WHAT NEEDS TO BE DONE — When you transcribe the lines below, keep every word the same and leave the pictures behind.

[[ EXCERPTED DATA, beginning ]]

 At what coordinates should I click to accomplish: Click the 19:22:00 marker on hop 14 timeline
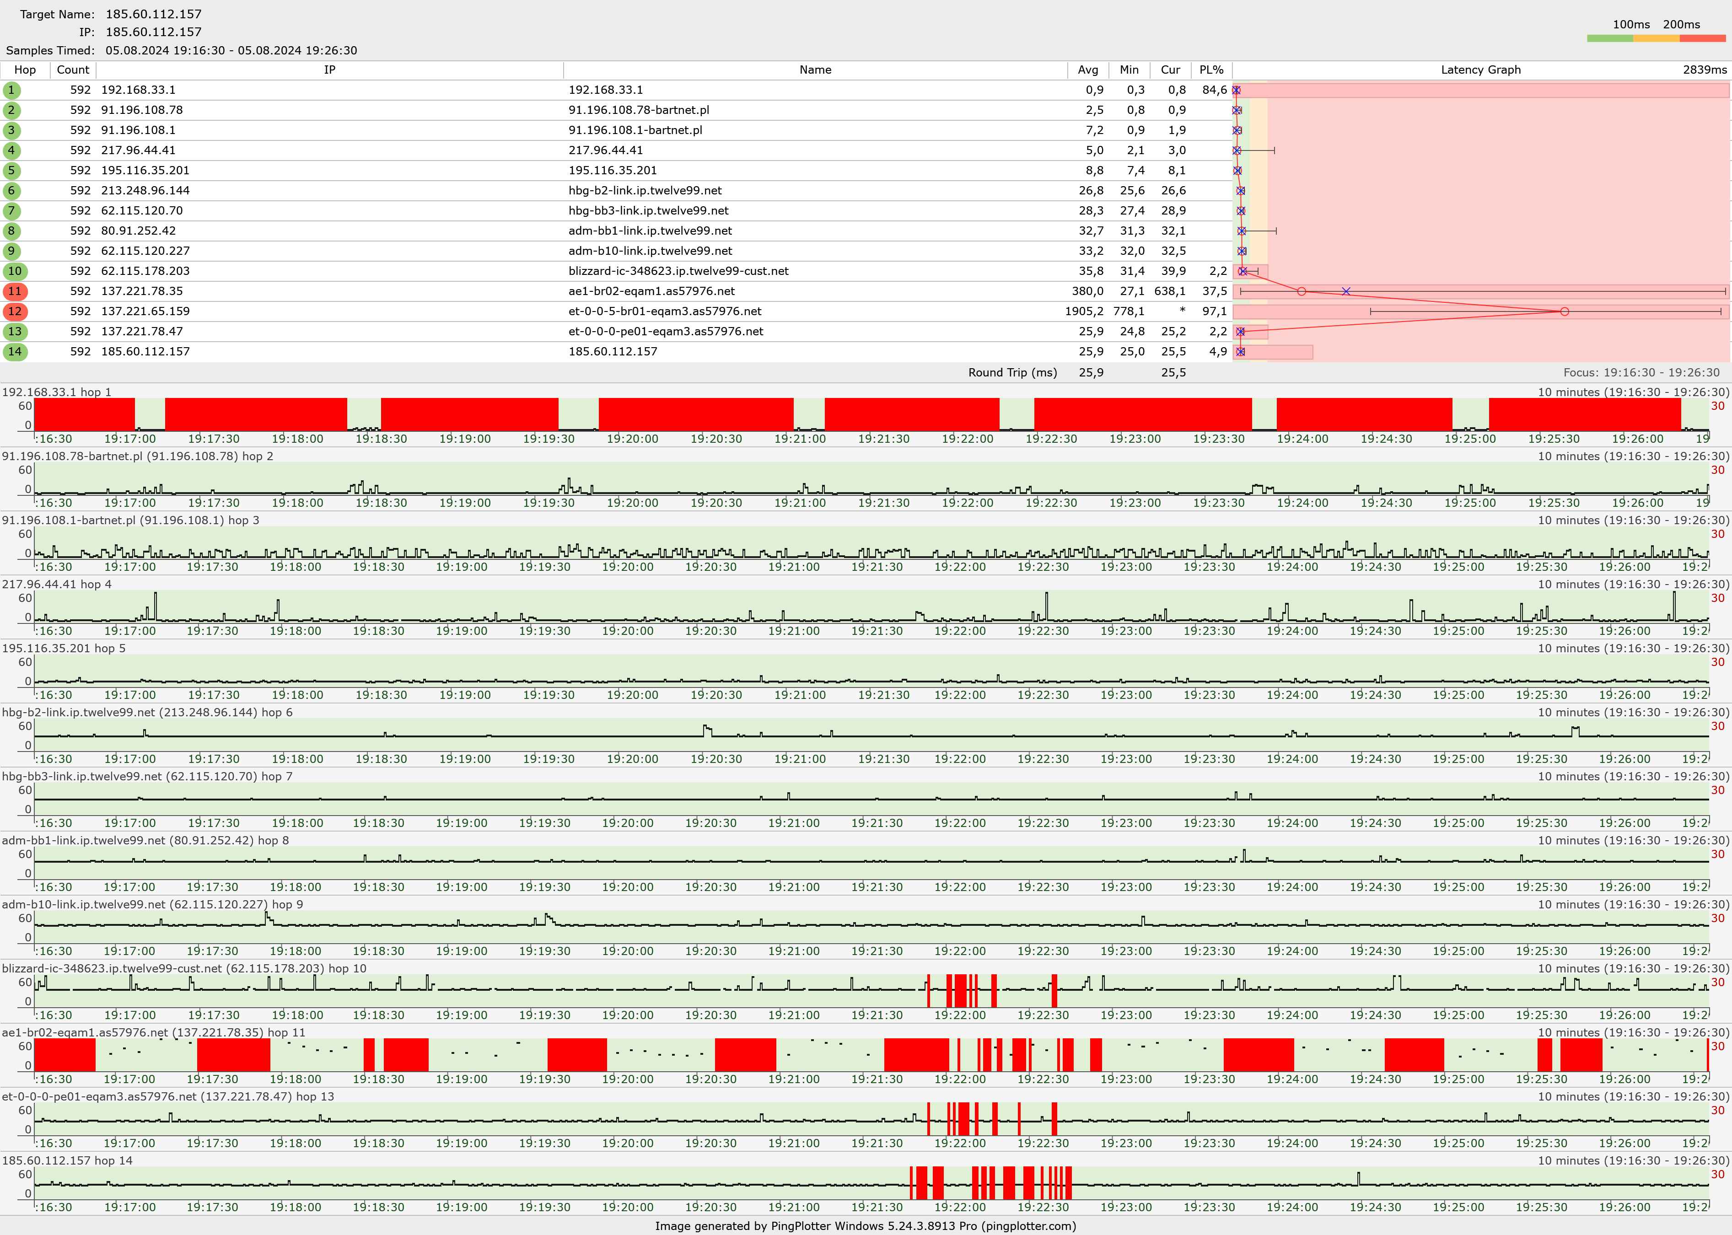(x=960, y=1207)
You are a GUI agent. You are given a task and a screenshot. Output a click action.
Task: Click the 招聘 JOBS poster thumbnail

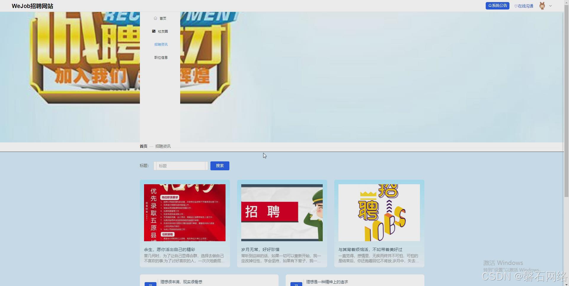tap(379, 212)
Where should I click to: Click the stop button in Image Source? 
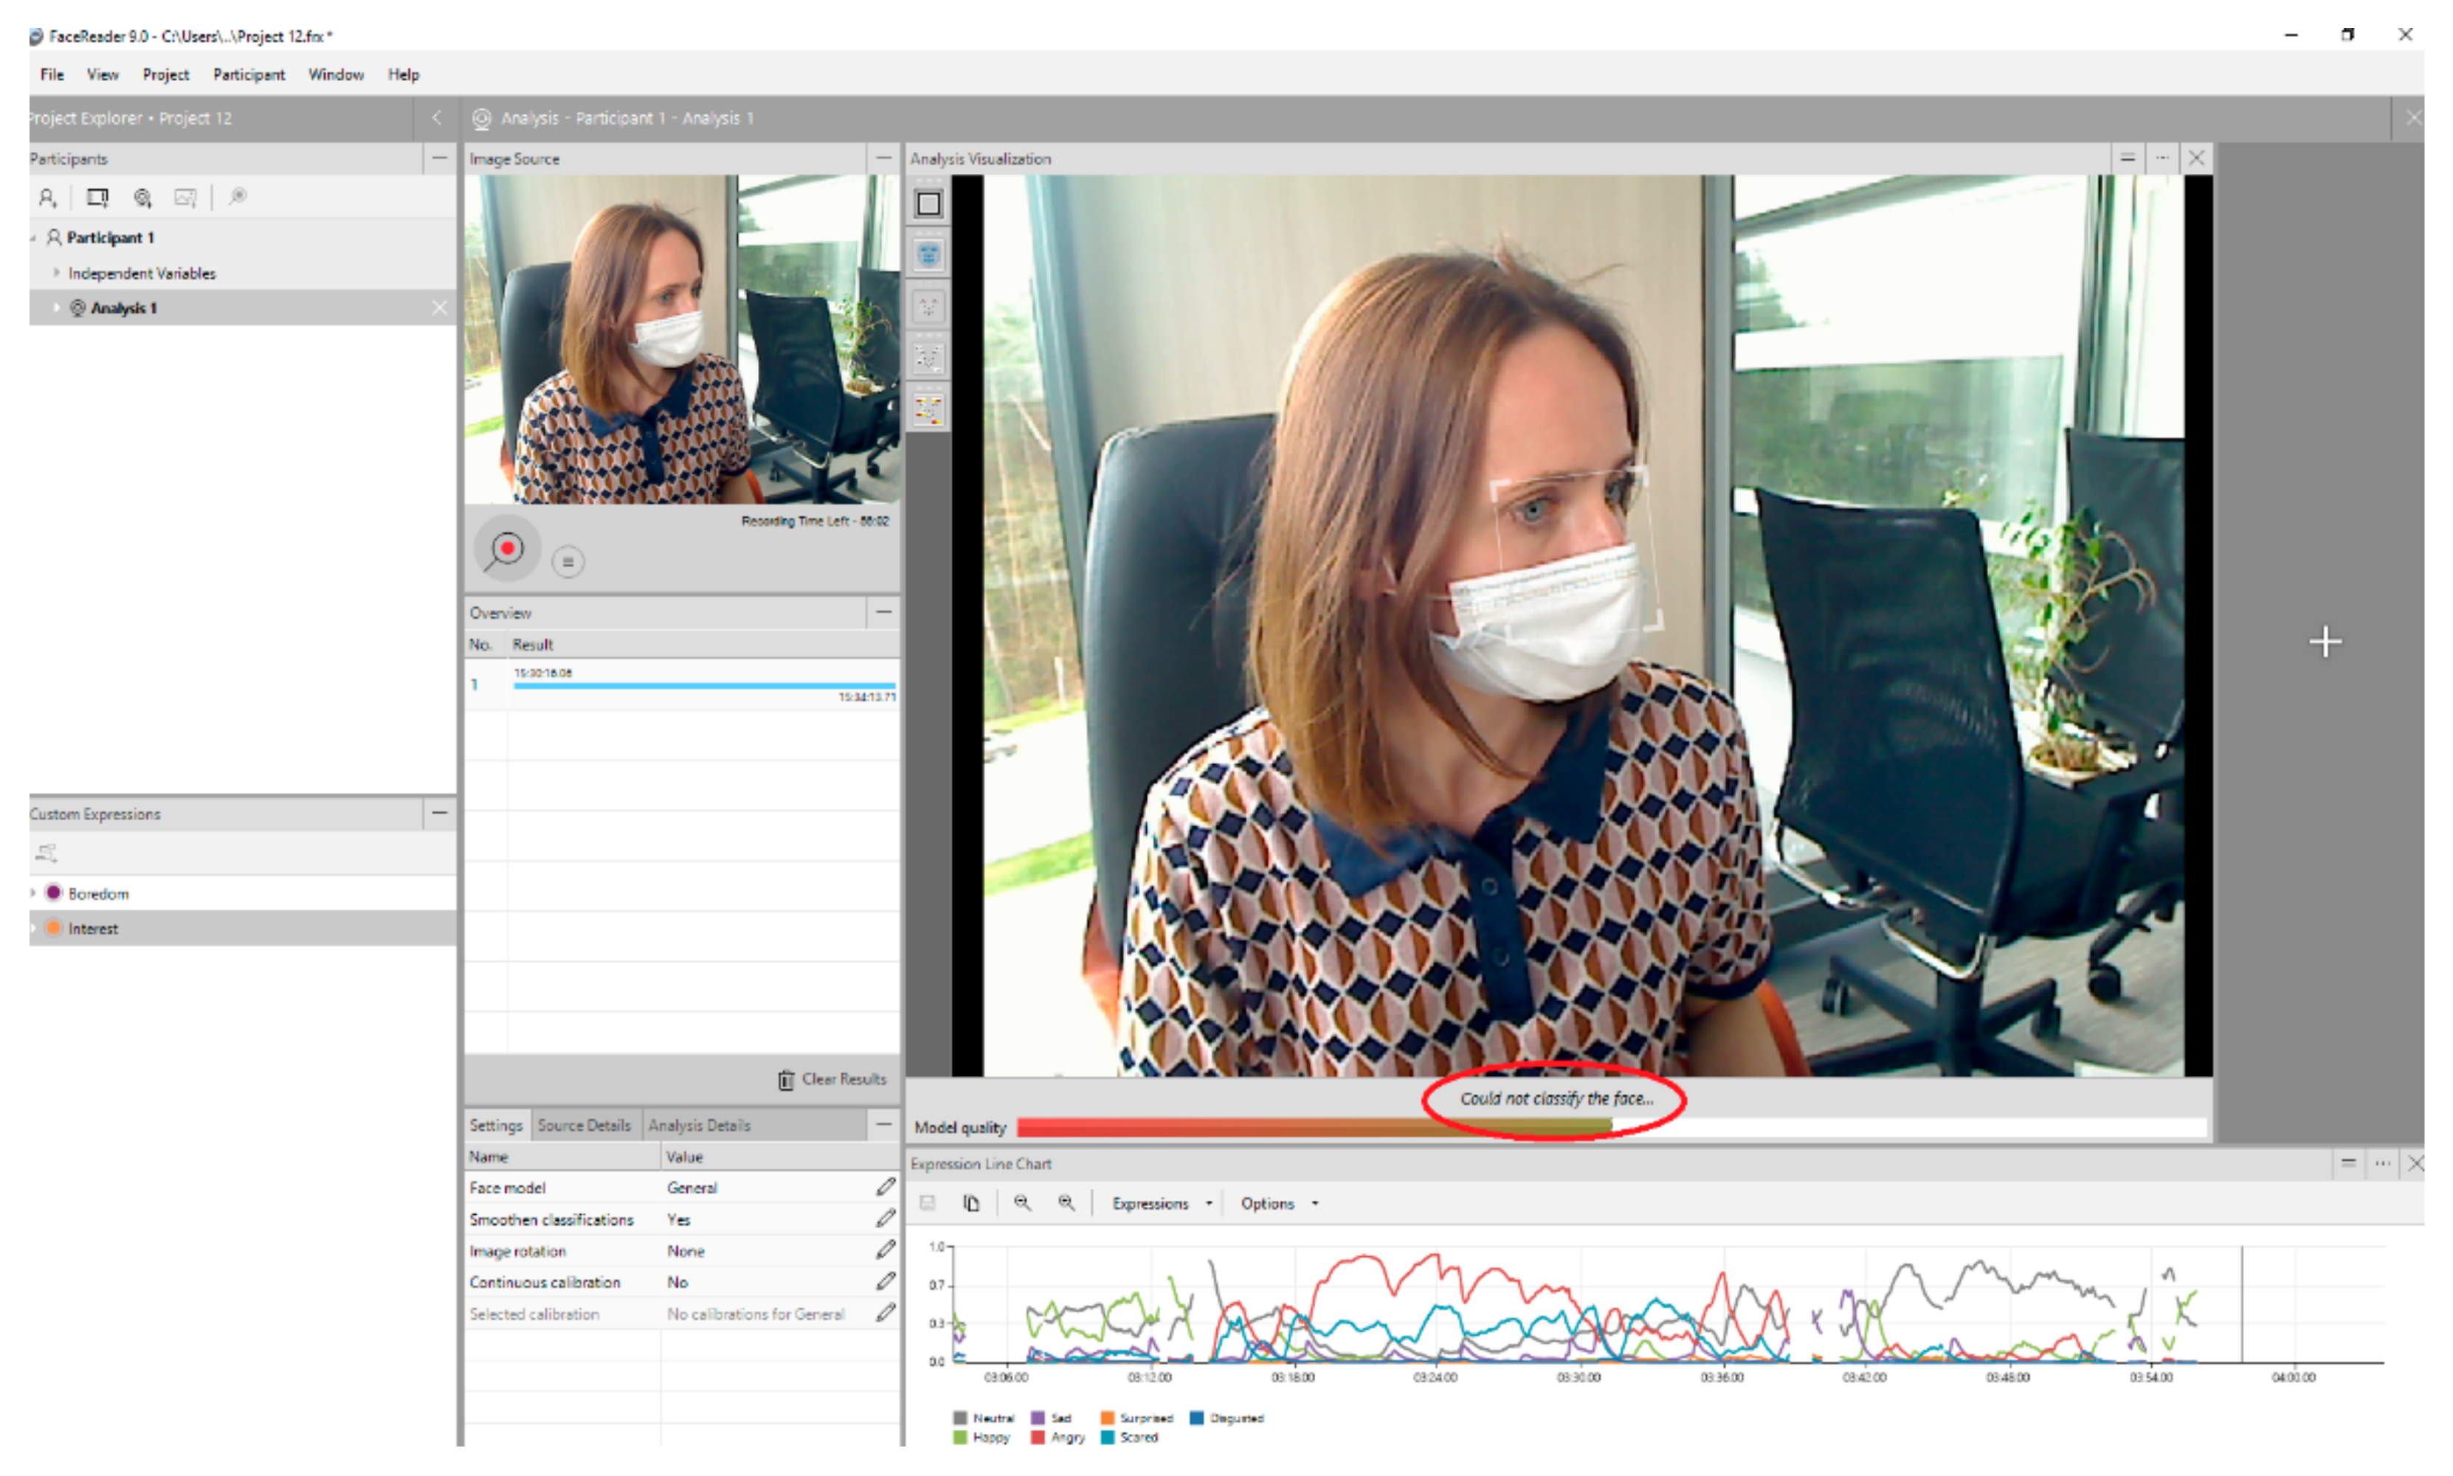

[[ EXCERPTED DATA, end ]]

SOLUTION FOR THIS TASK —
 At what coordinates should I click to accomplish: Click the 19:22:00 marker on hop 14 timeline
(x=960, y=1207)
You are a GUI agent. You are given a task and a screenshot. Output a click action.
Task: Click the 招聘 JOBS poster thumbnail

tap(379, 212)
Where should I click to: Click the stop button in Image Source? 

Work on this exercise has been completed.